Police Use of DNA: Mistakes, Error and Fraud

DNA Testing is Not Infallible

 

Do innocent people really have nothing to fear from inclusion in government DNA databases? Bigger databases and expanded collection practices necessarily increase the chance that innocent people will have their DNA taken, used and stored by the state. One issue is whether such people will be falsely accused, and perhaps even convicted, of a crime purely because of false matches and error, which can occur by chance or through poor laboratory/police practice.    Across the world, forensic DNA labs have had problems with cross-contamination of samples, mislabeling, misinterpretation of samples and in some cases outright fraud, including:

 

 

 

 

  • A review of DNA testing practices in India found that the police have a complete “lack of expertise to collect DNA evidence” as well as there being “a lack of standards, guidelines, accreditation, and proficiency testing of the DNA labs and its experts” which “has resulted in irresponsible and inaccurate application of the technology.”

 

The consequences can be severe. Consider the case of Adam Scott, who was wrongly accused of raping a woman in Manchester and jailed for 5 months. Phone records later offered an air-tight alibi. A report from the UK forensic science regulator found that the error was the result of “avoidable contamination”.

Or consider the case of Steven Myer, an Ohio man who was indicted for burglary based solely on DNA evidence. He spent seven months in jail before being released after subsequent retesting proved it was not his DNA sample.

Or consider perhaps the case of Lukis Anderson, a California man who was implicated by DNA in the murder of a Silicon Valley millionaire after paramedics who treated him accidentally transferred his DNA to the crime scene when they attended to the victim later the same day.

Indeed, among the first 200 people exonerated with post-conviction DNA testing by the Innocence Project were two men (Timothy Durham and Josiah Sutton) who were convicted in the first place due partly to DNA testing errors.

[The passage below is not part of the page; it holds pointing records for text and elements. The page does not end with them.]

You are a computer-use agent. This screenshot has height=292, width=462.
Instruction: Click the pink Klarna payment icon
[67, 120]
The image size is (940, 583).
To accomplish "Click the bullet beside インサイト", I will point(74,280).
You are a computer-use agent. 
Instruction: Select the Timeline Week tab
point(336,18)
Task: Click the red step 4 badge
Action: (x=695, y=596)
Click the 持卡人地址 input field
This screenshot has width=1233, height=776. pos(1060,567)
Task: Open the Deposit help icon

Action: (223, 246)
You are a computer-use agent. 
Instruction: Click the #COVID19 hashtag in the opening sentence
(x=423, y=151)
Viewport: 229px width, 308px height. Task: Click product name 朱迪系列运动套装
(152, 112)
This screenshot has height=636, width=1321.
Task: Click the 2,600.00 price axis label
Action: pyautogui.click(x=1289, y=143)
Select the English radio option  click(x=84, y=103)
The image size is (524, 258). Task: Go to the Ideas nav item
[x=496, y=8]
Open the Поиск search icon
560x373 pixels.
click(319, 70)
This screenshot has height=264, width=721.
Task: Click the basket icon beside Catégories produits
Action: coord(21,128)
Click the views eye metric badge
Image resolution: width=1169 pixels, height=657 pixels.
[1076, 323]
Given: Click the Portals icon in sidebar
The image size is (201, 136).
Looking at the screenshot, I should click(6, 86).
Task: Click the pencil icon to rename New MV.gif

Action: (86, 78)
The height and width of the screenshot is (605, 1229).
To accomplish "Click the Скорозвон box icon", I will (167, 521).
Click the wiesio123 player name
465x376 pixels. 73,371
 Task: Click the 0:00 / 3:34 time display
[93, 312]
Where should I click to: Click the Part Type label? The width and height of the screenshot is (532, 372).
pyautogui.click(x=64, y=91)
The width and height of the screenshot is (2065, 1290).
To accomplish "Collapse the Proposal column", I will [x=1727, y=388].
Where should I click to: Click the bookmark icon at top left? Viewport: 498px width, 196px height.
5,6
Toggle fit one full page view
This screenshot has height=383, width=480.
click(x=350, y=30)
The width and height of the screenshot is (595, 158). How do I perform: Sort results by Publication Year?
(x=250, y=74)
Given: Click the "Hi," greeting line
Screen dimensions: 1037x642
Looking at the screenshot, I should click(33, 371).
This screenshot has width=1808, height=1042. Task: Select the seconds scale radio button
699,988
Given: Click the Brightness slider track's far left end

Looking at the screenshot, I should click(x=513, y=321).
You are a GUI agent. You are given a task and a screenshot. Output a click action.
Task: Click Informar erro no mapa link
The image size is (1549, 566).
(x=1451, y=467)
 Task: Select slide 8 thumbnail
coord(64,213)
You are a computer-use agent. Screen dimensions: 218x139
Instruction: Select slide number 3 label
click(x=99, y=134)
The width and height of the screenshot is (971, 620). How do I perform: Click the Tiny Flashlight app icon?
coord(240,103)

That the government would obtain DNA from any innocent person is disturbing, but the practice visits a special and severe harm upon minorities. Members of minority groups are arrested in disproportionate numbers, and these individuals are then subject to a higher chance that a false match may implicate them in crimes they did not commit.

The infallibility of DNA tests has, for most purposes, become an accepted fact—one of the shared assumptions underlying the debate over expanded law enforcement uses of DNA. But law enforcement use of DNA requires human intervention at every instance; from the taking of samples, to their transportation, testing, evaluation and reporting. Such interventions allow for error at every stage of the testing process.

If your profile is in a DNA database you face higher risk than other citizens of being falsely linked to a crime. You are at higher risk of false incriminations by coincidental DNA matches, by laboratory error, and by intentional planting of DNA. There can be no doubt that database inclusion increases these risks.